Few randomized clinical studies have evaluated the impact of diet and physical activity on testosterone levels in obese men with conflicting results. Conversely, studies on bariatric surgery in men generally have shown an increase in testosterone levels. The aim of this study is to perform a systematic review and meta-analysis of available trials on the effect of body weight loss on sex hormones levels.

Design

Meta-analysis.

Methods

An extensive Medline search was performed including the following words: ‘testosterone’, ‘diet’, ‘weight loss’, ‘bariatric surgery’, and ‘males’. The search was restricted to data from January 1, 1969 up to August 31, 2012.

Results

Out of 266 retrieved articles, 24 were included in the study.

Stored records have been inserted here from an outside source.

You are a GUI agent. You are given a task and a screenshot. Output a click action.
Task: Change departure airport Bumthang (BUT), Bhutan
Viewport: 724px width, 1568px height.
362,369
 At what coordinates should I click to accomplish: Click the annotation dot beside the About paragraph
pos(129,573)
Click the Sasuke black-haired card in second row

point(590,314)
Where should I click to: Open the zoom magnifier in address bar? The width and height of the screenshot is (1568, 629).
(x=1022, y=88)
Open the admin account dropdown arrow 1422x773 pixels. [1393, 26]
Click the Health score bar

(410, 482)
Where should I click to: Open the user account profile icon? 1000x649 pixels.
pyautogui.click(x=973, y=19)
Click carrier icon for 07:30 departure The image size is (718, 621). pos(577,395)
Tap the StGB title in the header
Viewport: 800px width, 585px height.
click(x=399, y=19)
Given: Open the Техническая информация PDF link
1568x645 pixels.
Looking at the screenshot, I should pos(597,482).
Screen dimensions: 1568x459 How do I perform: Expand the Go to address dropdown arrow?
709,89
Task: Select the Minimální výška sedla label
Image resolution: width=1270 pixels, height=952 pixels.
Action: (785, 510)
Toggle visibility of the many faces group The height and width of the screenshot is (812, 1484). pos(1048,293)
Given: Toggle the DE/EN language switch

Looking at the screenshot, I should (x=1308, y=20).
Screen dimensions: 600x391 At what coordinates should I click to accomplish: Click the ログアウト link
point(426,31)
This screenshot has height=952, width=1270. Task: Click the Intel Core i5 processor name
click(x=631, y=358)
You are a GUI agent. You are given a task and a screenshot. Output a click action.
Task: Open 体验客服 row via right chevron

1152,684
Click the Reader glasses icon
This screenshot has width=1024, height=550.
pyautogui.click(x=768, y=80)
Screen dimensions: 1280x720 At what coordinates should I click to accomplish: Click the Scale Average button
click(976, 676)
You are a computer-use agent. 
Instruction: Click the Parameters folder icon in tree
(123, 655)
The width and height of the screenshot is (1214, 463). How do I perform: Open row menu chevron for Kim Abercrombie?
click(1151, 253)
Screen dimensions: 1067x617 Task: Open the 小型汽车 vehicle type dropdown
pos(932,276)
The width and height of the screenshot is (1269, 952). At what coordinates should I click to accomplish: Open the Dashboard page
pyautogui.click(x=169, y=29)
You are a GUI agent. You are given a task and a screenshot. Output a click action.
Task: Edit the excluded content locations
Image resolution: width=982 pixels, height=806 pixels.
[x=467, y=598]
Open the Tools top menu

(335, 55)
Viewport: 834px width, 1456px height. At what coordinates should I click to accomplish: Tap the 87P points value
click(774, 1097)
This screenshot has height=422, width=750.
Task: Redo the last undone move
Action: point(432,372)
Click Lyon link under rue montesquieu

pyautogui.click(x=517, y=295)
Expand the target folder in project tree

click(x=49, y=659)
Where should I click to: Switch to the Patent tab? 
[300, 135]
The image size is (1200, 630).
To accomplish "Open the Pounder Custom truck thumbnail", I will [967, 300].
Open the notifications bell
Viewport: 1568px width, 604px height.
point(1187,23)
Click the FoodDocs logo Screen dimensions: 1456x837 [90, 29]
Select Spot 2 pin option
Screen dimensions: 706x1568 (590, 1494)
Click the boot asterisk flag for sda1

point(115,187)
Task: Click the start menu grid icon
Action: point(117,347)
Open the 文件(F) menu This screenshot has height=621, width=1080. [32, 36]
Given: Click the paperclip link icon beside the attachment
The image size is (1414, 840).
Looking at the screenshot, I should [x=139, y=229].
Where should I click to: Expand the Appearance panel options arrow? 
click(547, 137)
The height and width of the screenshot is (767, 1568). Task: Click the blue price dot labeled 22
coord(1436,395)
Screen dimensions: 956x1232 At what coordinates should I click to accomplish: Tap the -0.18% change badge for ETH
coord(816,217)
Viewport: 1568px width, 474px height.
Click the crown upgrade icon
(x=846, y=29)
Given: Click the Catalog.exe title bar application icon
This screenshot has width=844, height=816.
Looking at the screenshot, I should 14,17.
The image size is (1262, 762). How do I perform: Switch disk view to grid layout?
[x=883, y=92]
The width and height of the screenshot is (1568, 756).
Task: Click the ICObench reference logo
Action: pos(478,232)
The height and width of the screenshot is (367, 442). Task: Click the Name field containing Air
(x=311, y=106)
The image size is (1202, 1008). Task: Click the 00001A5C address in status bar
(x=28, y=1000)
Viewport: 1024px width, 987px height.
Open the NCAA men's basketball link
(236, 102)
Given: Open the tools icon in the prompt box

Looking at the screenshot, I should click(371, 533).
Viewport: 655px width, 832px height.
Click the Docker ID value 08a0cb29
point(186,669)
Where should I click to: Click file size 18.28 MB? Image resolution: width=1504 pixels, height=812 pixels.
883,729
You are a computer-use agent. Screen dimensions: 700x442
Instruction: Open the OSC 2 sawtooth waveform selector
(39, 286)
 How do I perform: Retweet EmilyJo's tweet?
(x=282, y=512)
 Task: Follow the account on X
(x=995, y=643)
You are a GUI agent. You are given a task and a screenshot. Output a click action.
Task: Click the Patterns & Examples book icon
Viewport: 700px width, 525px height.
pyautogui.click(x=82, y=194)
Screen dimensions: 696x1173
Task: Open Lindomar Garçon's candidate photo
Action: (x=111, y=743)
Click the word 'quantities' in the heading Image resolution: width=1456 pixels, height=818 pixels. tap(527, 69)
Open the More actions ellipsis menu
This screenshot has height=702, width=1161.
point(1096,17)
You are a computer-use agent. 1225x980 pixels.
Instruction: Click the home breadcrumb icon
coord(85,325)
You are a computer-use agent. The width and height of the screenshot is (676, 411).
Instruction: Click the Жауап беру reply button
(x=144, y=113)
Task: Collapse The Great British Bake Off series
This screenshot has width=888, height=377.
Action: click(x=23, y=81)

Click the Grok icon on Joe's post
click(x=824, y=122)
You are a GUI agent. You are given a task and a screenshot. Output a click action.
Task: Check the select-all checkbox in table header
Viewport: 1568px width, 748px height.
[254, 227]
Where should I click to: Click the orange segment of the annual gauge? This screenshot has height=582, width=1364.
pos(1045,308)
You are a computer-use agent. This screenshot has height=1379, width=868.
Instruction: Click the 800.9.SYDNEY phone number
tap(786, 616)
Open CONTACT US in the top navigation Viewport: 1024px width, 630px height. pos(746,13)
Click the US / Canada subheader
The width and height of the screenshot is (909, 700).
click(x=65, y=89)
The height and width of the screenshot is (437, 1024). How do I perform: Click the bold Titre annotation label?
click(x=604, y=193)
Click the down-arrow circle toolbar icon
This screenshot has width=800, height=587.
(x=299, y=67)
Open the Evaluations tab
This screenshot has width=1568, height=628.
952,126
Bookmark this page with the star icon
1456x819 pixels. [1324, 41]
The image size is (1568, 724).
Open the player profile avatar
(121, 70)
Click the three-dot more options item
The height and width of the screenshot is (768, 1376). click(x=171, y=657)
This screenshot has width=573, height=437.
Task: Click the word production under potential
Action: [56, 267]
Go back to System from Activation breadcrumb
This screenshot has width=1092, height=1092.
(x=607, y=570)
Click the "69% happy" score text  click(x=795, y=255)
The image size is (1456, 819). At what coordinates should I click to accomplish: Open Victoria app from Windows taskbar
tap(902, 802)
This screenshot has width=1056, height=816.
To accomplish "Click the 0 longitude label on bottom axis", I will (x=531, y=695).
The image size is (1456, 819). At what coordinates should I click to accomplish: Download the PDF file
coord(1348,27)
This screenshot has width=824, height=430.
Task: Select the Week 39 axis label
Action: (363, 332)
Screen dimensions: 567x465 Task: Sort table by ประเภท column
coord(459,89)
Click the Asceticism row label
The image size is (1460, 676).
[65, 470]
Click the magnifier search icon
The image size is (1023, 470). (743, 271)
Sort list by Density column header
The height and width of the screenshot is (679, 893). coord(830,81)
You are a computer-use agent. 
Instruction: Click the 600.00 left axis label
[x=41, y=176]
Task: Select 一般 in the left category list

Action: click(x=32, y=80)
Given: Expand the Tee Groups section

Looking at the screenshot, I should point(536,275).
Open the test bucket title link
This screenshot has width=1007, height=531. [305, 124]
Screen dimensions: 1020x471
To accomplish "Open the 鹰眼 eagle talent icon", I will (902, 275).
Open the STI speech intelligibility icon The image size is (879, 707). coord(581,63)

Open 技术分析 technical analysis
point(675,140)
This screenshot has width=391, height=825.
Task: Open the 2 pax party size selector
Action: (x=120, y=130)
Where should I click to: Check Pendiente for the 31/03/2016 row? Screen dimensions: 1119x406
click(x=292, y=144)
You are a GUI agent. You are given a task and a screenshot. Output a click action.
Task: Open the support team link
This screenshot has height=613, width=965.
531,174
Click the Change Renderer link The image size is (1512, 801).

Of the latter, 22 evaluated the effect of diet or bariatric surgery, whereas two compared diet and bariatric surgery. Overall, both a low-calorie diet and bariatric surgery are associated with a significant (P<0.0001) increase in plasma sex hormone-binding globulin-bound and -unbound testosterone levels (total testosterone (TT)), with bariatric surgery being more effective in comparison with the low-calorie diet (TT increase: 8.73 (6.51–10.95) vs 2.87 (1.68–4.07) for bariatric surgery and the low-calorie diet, respectively; both P<0.0001 vs baseline). Androgen rise is greater in those patients who lose more weight as well as in younger, non-diabetic subjects with a greater degree of obesity. Body weight loss is also associated with a decrease in estradiol and an increase in gonadotropins levels. Multiple regression analysis shows that the degree of body weight loss is the best determinant of TT rise (B=2.50±0.98, P=0.029).

Conclusions

These data show that weight loss is associated with an increase in both bound and unbound testosterone levels. The normalization of sex hormones induced by body weight loss is a possible mechanism contributing to the beneficial effects of surgery in morbid obesity.